* Start Task data *
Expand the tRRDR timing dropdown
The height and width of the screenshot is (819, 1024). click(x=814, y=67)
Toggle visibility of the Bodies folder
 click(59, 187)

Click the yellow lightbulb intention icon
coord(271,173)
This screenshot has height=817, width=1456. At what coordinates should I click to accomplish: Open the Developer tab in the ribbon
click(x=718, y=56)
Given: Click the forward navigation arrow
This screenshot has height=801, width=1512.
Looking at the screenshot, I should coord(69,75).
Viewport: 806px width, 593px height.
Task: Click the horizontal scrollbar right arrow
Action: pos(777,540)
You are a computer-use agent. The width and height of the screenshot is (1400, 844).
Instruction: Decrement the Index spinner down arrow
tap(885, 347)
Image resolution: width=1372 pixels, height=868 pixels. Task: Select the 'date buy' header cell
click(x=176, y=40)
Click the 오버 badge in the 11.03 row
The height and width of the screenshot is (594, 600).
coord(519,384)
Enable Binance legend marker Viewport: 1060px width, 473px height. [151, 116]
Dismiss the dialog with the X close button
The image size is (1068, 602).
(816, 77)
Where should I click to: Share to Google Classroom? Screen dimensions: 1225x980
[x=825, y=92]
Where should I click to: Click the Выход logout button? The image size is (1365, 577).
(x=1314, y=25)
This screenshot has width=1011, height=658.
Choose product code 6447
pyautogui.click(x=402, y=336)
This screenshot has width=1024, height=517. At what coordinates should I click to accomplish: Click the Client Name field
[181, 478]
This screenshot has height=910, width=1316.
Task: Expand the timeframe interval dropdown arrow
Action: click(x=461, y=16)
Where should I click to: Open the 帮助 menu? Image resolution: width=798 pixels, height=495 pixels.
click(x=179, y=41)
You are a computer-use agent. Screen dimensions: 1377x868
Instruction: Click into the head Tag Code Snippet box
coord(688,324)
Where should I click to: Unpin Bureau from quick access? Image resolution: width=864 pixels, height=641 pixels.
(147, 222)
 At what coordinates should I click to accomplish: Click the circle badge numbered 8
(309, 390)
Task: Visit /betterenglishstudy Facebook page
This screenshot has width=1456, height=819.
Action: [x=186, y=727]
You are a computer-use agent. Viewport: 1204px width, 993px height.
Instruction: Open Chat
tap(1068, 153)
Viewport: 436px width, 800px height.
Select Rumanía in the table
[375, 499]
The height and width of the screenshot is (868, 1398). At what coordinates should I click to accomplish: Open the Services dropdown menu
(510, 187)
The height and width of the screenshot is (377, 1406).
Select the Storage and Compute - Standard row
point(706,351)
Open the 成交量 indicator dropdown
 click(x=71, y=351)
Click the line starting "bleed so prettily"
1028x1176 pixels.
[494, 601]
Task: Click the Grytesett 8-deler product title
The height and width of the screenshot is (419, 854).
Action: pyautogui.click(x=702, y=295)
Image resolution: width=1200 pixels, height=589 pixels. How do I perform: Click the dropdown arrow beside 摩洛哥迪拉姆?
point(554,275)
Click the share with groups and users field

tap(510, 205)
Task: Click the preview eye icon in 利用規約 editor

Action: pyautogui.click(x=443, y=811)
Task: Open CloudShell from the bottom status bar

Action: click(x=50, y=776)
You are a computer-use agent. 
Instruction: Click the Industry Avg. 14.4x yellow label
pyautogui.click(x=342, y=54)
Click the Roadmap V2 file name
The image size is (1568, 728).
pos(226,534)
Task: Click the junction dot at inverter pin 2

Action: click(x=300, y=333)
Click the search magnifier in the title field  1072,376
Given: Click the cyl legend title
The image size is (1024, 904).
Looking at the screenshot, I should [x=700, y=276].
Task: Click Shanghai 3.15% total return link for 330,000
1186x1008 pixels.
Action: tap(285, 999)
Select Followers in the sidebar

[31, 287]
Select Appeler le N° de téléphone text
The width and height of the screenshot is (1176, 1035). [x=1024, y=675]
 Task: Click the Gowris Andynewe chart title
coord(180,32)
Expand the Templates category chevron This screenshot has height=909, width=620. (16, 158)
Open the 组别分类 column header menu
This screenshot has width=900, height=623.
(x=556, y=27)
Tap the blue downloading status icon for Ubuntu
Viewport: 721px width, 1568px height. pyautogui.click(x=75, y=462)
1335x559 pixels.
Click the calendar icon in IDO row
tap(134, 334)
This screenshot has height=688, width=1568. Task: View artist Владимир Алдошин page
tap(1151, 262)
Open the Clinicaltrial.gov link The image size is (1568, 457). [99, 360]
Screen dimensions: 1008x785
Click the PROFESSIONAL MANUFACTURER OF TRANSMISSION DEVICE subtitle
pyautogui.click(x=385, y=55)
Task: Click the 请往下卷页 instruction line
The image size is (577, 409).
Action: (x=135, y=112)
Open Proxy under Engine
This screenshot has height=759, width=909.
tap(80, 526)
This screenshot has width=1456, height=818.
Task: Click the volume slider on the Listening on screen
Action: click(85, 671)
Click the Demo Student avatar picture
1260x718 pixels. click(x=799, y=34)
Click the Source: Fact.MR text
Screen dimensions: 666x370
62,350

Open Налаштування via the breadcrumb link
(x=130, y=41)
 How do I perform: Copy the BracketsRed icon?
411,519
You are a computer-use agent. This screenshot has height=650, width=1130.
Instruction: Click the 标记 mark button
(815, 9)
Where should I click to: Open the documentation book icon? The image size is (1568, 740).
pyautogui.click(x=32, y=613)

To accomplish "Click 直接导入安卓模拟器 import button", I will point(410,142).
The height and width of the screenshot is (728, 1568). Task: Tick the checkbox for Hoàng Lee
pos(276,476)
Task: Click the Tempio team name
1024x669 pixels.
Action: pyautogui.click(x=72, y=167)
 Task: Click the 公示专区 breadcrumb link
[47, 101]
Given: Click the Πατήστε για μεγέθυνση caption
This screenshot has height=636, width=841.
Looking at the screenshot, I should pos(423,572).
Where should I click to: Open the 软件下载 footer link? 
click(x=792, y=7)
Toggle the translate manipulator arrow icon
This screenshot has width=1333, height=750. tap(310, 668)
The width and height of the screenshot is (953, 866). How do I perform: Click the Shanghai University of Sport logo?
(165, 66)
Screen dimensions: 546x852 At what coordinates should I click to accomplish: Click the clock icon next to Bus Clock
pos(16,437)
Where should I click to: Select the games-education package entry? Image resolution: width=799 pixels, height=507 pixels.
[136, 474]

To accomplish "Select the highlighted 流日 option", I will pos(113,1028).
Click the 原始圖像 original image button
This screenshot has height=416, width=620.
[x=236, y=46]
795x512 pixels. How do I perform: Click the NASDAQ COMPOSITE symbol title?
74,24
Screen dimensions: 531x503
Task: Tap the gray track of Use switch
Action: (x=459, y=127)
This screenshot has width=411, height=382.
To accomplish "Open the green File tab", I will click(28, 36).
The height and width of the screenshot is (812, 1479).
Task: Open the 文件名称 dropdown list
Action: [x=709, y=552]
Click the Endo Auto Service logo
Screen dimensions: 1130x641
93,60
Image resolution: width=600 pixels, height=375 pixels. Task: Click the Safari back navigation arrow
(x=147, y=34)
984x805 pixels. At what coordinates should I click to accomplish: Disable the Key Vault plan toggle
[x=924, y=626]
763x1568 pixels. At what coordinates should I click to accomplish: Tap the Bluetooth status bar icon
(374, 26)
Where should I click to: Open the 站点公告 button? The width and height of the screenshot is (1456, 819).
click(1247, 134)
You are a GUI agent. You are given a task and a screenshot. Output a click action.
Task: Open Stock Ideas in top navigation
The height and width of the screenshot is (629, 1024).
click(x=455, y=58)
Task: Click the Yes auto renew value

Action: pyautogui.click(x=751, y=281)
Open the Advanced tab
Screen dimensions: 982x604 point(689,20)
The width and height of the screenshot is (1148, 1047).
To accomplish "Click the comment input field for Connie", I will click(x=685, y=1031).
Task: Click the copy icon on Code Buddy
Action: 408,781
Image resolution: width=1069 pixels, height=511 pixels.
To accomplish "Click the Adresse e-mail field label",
* End Task data *
Aim of the exercise » Print the lines of the data above starting at the line containing "The height and width of the screenshot is (377, 1406)." and ending at the line containing "Action: pyautogui.click(x=702, y=295)", both included, exactly as they appear there.

Response for this exercise »
The height and width of the screenshot is (377, 1406).
Select the Storage and Compute - Standard row
point(706,351)
Open the 成交量 indicator dropdown
 click(x=71, y=351)
Click the line starting "bleed so prettily"
1028x1176 pixels.
[494, 601]
Task: Click the Grytesett 8-deler product title
The height and width of the screenshot is (419, 854).
Action: pyautogui.click(x=702, y=295)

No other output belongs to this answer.